En el ámbito escolar, esta dimensión colectiva cobra aún mayor relevancia. Las aulas reúnen a decenas de chicos en contacto permanente, lo que facilita la transmisión de enfermedades respiratorias, eruptivas o bacterianas. Un brote no solo implica ausentismo y trastornos en la organización familiar, sino también riesgos para la salud de toda la comunidad educativa.
Por eso, las autoridades sanitarias insisten en que la vacunación es un derecho y, al mismo tiempo, una responsabilidad social. En Argentina, todas las vacunas incluidas en el calendario oficial son gratuitas y obligatorias. Para aplicarlas, solo se requiere concurrir al centro de salud u hospital más cercano con el Documento Nacional de Identidad y el carnet correspondiente, donde el personal sanitario verificará el esquema y completará las dosis faltantes.

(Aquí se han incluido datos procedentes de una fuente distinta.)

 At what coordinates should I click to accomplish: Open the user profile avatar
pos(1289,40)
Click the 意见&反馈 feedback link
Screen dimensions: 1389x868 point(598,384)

El regreso a clases 2026 ofrece, entonces, una oportunidad concreta para fortalecer la prevención. Antes de que suene el timbre del primer día, revisar el carnet puede marcar la diferencia entre un año atravesado por enfermedades evitables y un ciclo lectivo más seguro. En la lista de preparativos escolares hay un elemento que no ocupa espacio en la mochila, pero resulta decisivo para todo lo demás: el calendario de vacunación al día.